Domi junto a Pily y Pepe, visitaron a San José y a Jesús, mientras le enseñaba el oficio de carpinterio, allí fueron a su taller y compartieron con ellos un hermoso momento.
Los dos evangelistas que evidenciaron su figura, Mateo y
Lucas, refieren poco, pero lo suficiente para entender qué tipo de padre fuese
y la misión que la Providencia le confió.
Sabemos que fue un humilde carpintero (cf. Mt 13,55),
desposado con María (cf. Mt 1,18; Lc 1,27); un «hombre justo» (Mt 1,19),
siempre dispuesto a hacer la voluntad de Dios manifestada en su ley (cf. Lc
2,22.27.39) y a través de los cuatro sueños que tuvo (cf. Mt 1,20; 2,13.19.22).

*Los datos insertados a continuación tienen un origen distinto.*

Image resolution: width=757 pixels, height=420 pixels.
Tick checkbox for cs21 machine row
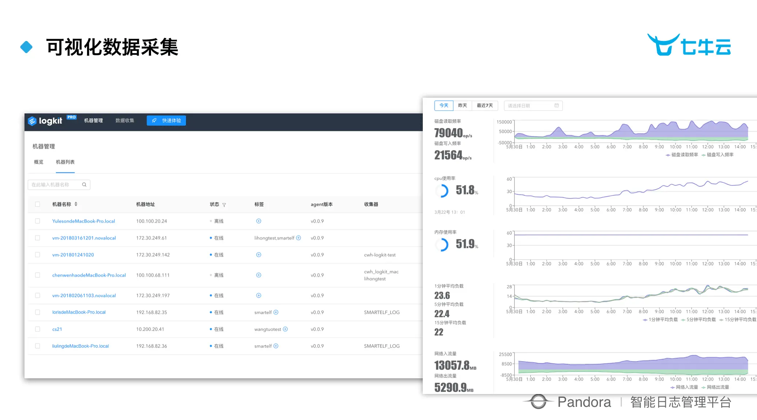[37, 329]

Después de un largo y duro viaje de Nazaret a Belén, vio nacer al Mesías en un
pesebre, porque en otro sitio «no había lugar para ellos» (Lc 2,7). Fue testigo
de la adoración de los pastores (cf. Lc 2,8-20) y de los Magos (cf. Mt 2,1-12),
que representaban respectivamente el pueblo de Israel y los pueblos paganos.
Tuvo la valentía de asumir la paternidad legal de Jesús,
a quien dio el nombre que le reveló el ángel: «Tú le pondrás por nombre Jesús,
porque él salvará a su pueblo de sus pecados» (Mt 1,21). Como se sabe, en los
pueblos antiguos poner un nombre a una persona o a una cosa significaba
adquirir la pertenencia, como hizo Adán en el relato del Génesis (cf. 2,19-20).